I think it might be possible to fix the UV coords of the Icosphere (Rust-side during mesh generation).

Also the normal calculation in the fragment shader, needs to be updated to work for spheres. I have some ideas on how to fix that.

noebm commented 1 year ago

Nice!

Also just inverting the camera rotation doesn't seem to break anything, it is just the mesh rotation that causes problems with the shader.

Yeah maybe I didn't express myself clearly. I get it in this case but it feels strange to me to have this restriction.

Neopallium commented 1 year ago

Nice!

Also just inverting the camera rotation doesn't seem to break anything, it is just the mesh rotation that causes problems with the shader.
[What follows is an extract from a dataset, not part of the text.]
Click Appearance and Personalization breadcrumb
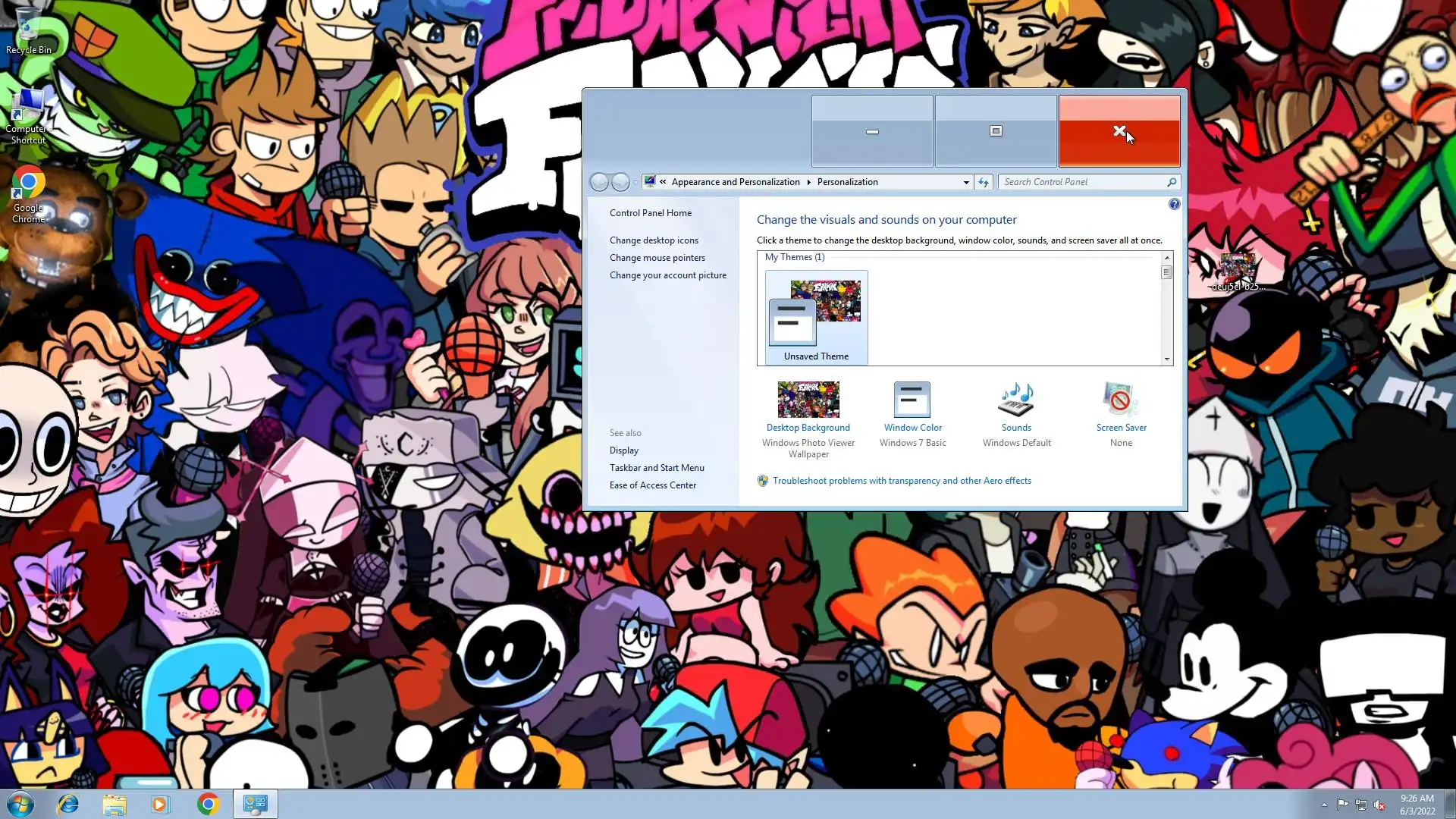This screenshot has width=1456, height=819. click(x=735, y=182)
Yeah maybe I didn't express myself clearly. I get it in this case but it feels strange to me to have this restriction.

Supporting mesh transforms can be supported. It might be tricky to get the tiling support to work with transforms.

Neopallium commented 1 year ago

I pushed changes that uses the mesh UV coords instead of world position for the wave height function. Got that to work even for the tiling by adding coord_offset: Vec2 and coord_scale: Vec2 to the WaterMaterial.
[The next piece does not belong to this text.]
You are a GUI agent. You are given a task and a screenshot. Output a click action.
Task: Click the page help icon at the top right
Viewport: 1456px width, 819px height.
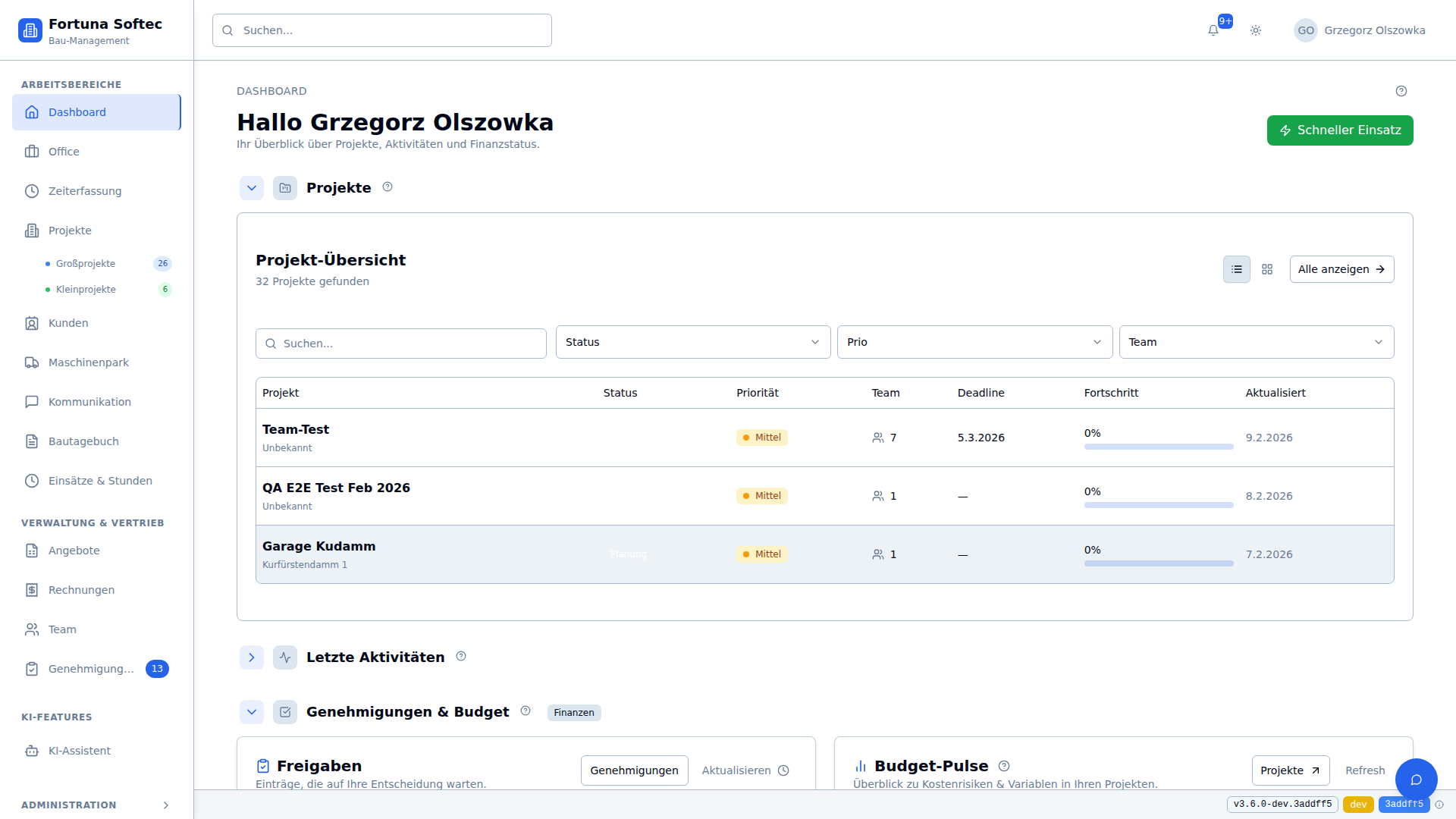(1401, 91)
Also added the cub, uvsphere, icosphere examples. The cube example is only really useful for testing the normal calculation when the vertex normal is not pointing up.

I didn't notice before, but the Icosphere still has breaks at the poles, that is most likely caused by the X-axis getting squashed the closer it gets to the poles (latitude lines are shorter).
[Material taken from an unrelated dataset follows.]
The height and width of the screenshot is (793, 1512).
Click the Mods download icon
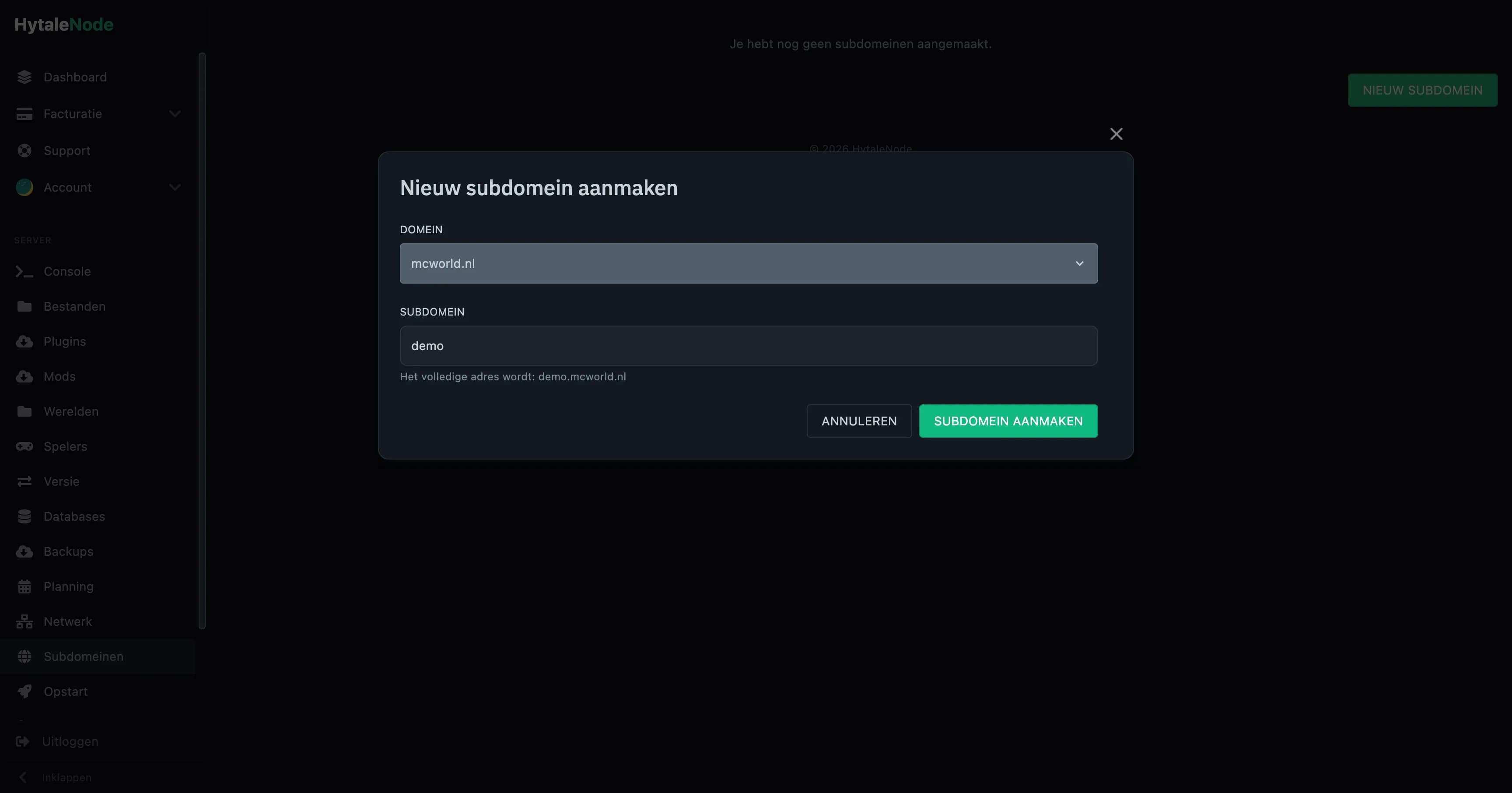(x=24, y=376)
I am not sure if the calculated normals in the fragment shader are correct, but they seem to look ok.

Neopallium commented 1 year ago

Supporting mesh transforms can be supported. It might be tricky to get the tiling support to work with transforms.

Since tiling now uses the UV coords, it works with rotations.

Neopallium commented 1 year ago

This is an interesting video about calculating normals in shaders for sine wave surfaces (Using Unreal's GUI): https://www.youtube.com/watch?v=80vOtsNg-9g

Neopallium commented 1 year ago

I didn't notice before, but the Icosphere still has breaks at the poles, that is most likely caused by the X-axis getting squashed the closer it gets to the poles (latitude lines are shorter).

It wasn't breaks at the vertices/edges, since the water alpha is 0.97, some of the triangles from the opposite side were facing the camera and visible. High amplitude values increased the chance that triangles from the other side are drawn. Simple fix for now is to use alpha of 1.0.